Saturday, 29 November 2008

Logical Fallacies


Some theists are honest enough to admit that theism requires one to make logical errors (fallacy) in one's thinking in order to arrive at their god. Bravo. These theists, however, will inevitably also claim that atheism requires one to make logical errors as well. They claim that the atheist must assume that only matter and energy exist, which, they claim, is begging the question. I've also seen the claim that we have to assume that god doesn't exist, and we can't know that since we can't know everything unless we are god, which would self-defeat our claim. Both of these claims are incorrect, however.

Simply put, in a discussion between theism and atheism, the theist puts forth a positive truth claim, and thus bears the burden of proof. When the theist inevitably fails to provide the necessary evidence (especially since it will necessarily be based on a logical fallacy as per above) than the atheist be well within her rights to simply say, "You have not met your burden of proof, therefore I do not accept your claim and do not believe in your god." This does not entail a logical fallacy. It's not logically fallacious to deny unevidenced claims, no matter how much the theist wants to believe that their beliefs are on ground as solid as the atheist's.

But, don't we assume matter and energy are all there is? No, we don't. We provisionally hold that matter and energy are the only things we have evidence for and infer from there. There's nothing fallacious about that.

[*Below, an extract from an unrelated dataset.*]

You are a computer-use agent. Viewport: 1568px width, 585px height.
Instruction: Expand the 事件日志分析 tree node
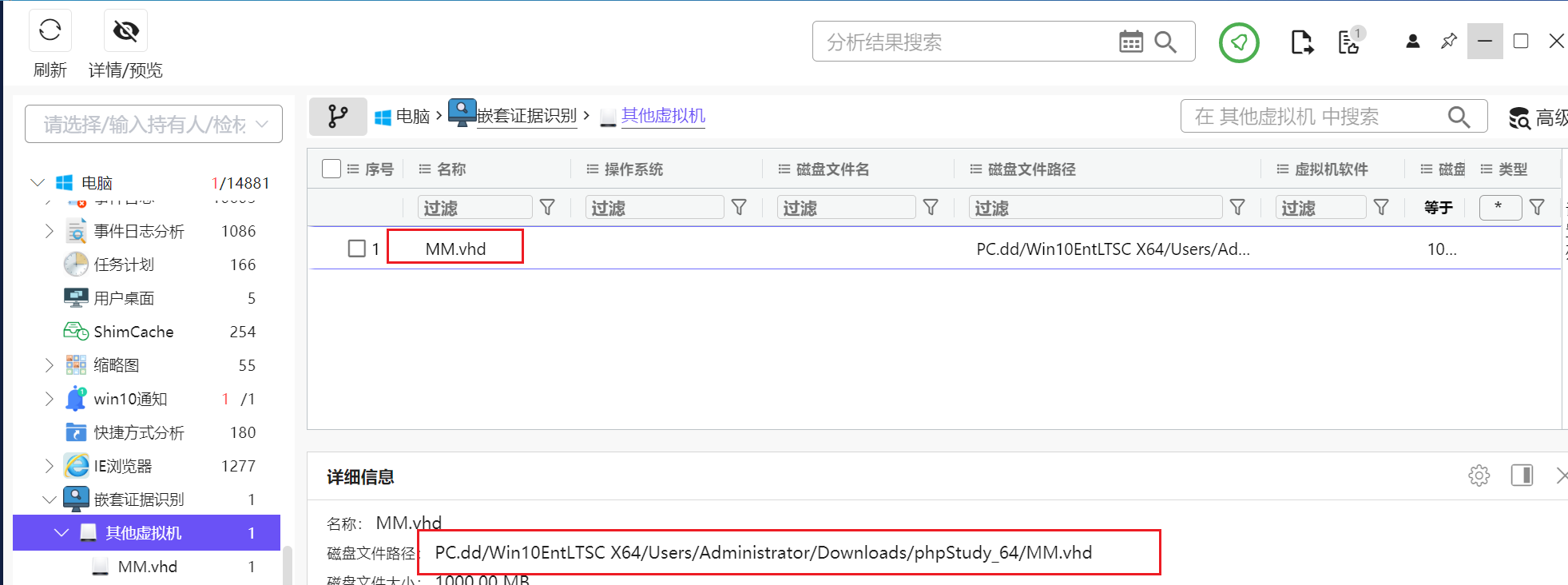tap(50, 232)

Don't we assume that god doesn't exist? Of course not. There's no need to assume that an unevidenced god (and in many cases a logically contradictory god) does not exist. It is up to the theist to show otherwise, and logically sound to disbelieve until that happens. If it were not logically sound, then one can claim that it is logically fallacious not to believe in Thor, Baal, invisible, pink unicorns, FSM, leprechauns, etc. This idea, however, is easily seen as the absurdity that it is. Far form catching us atheists making mistakes and putting theism on just as solid ground, the theist only ends up admitting their irrationality.

3 comments:

a1021 said...

its all a problem of objectivism. most theists and atheists claim that their believe is not only true for themselves but has to also be true for everyone else.
if you can get away from this sort of arrogant thinking, it becomes very easy to say that every religion and atheism are completely and logically true for the ones that believe in it. and that there is absolutely no need for any kind of missionary work.

GCT said...

What does it even mean to say that "every religion and atheism are completely and logically true for the ones that believe in it?" Theists are making a truth claim about the world, atheists reject that claim. This has nothing to do with subjectivity.

Will Errickson said...

It really is that simple, isn't it? Theists accuse atheists of having assumptions, but the way I see it, we have come to conclusions based on evidence. We do not outright say to the theist, "There is no god of any kind." We say instead, "I don't believe you." I'm shocked at how many people--even agnostic-y types--get this wrong.